◆ Given records ◆

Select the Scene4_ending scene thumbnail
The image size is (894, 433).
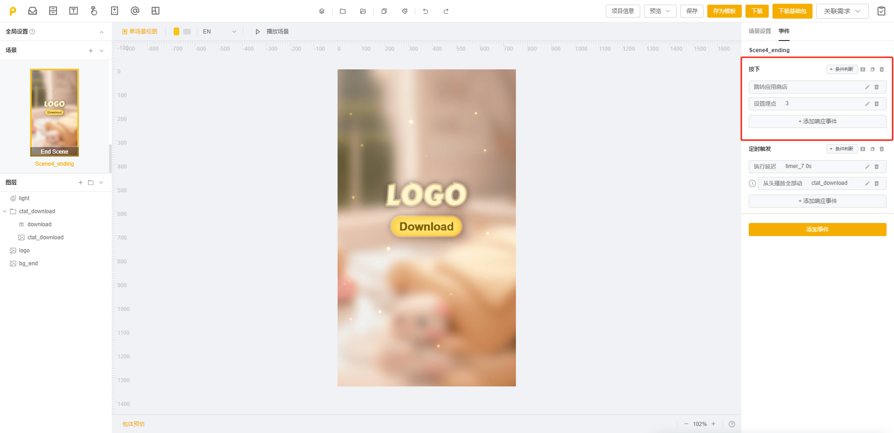pyautogui.click(x=54, y=112)
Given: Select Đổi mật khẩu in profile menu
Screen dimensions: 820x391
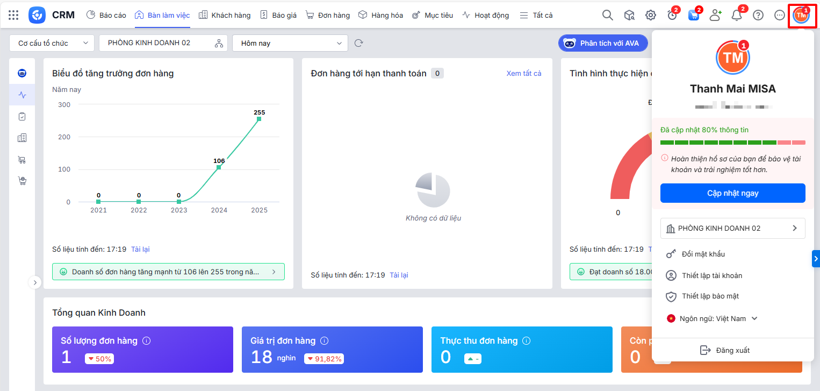Looking at the screenshot, I should 703,254.
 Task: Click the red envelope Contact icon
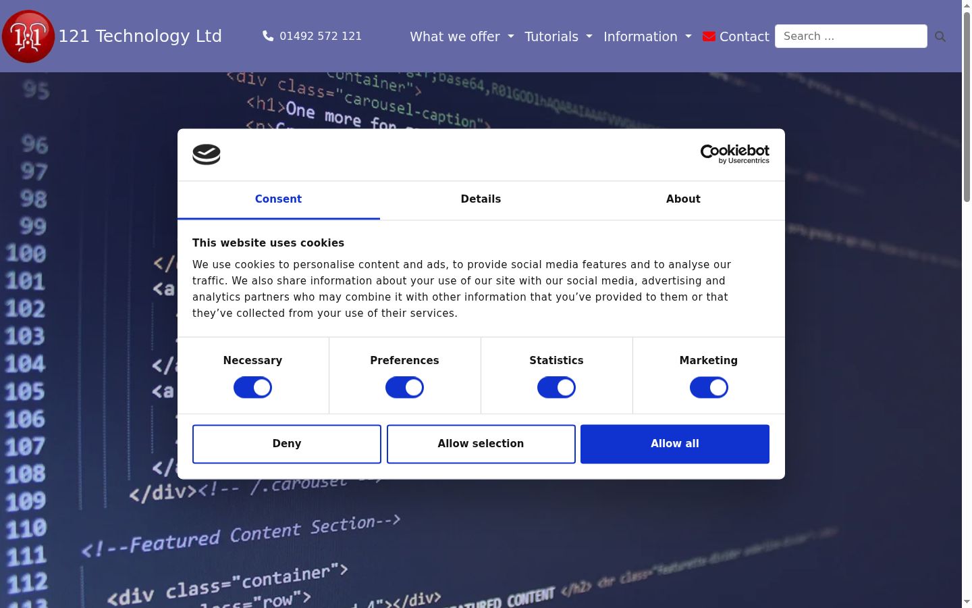[x=709, y=36]
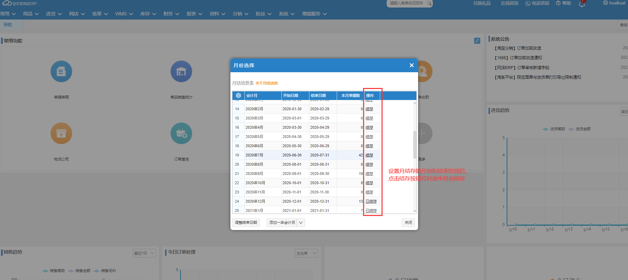Screen dimensions: 628x280
Task: Open the 最近7天 dropdown in 销售趋势
Action: point(144,253)
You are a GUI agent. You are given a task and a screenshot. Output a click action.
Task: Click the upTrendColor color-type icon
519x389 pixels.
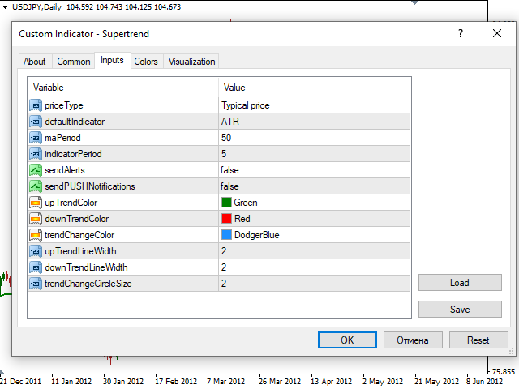35,203
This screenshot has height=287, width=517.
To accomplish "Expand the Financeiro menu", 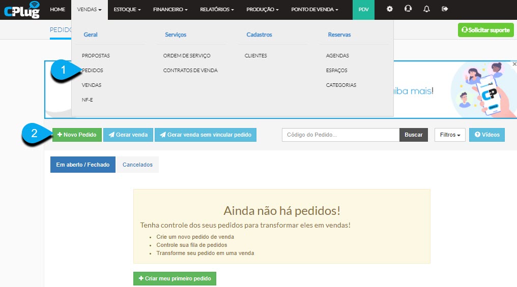I will pos(170,10).
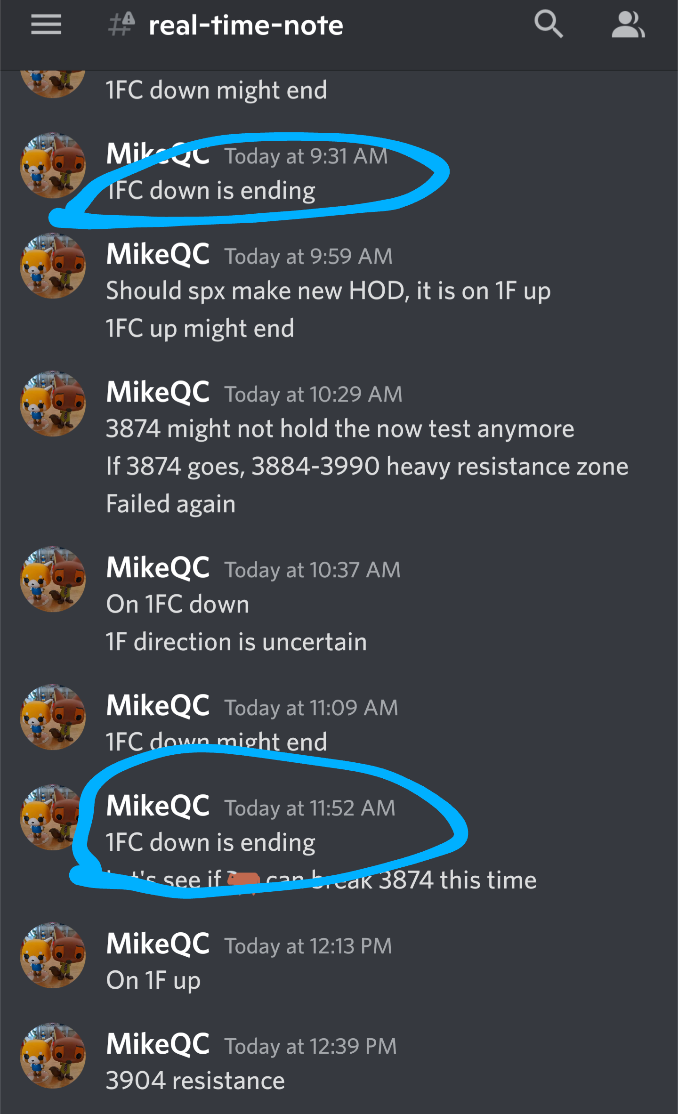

◆ Exercise objective ◆
Search the entries above for the word "Select", and copy every line where it occurs.

◆ Result ◆
Select the Scene4_ending scene thumbnail
Given: Select Đổi mật khẩu in profile menu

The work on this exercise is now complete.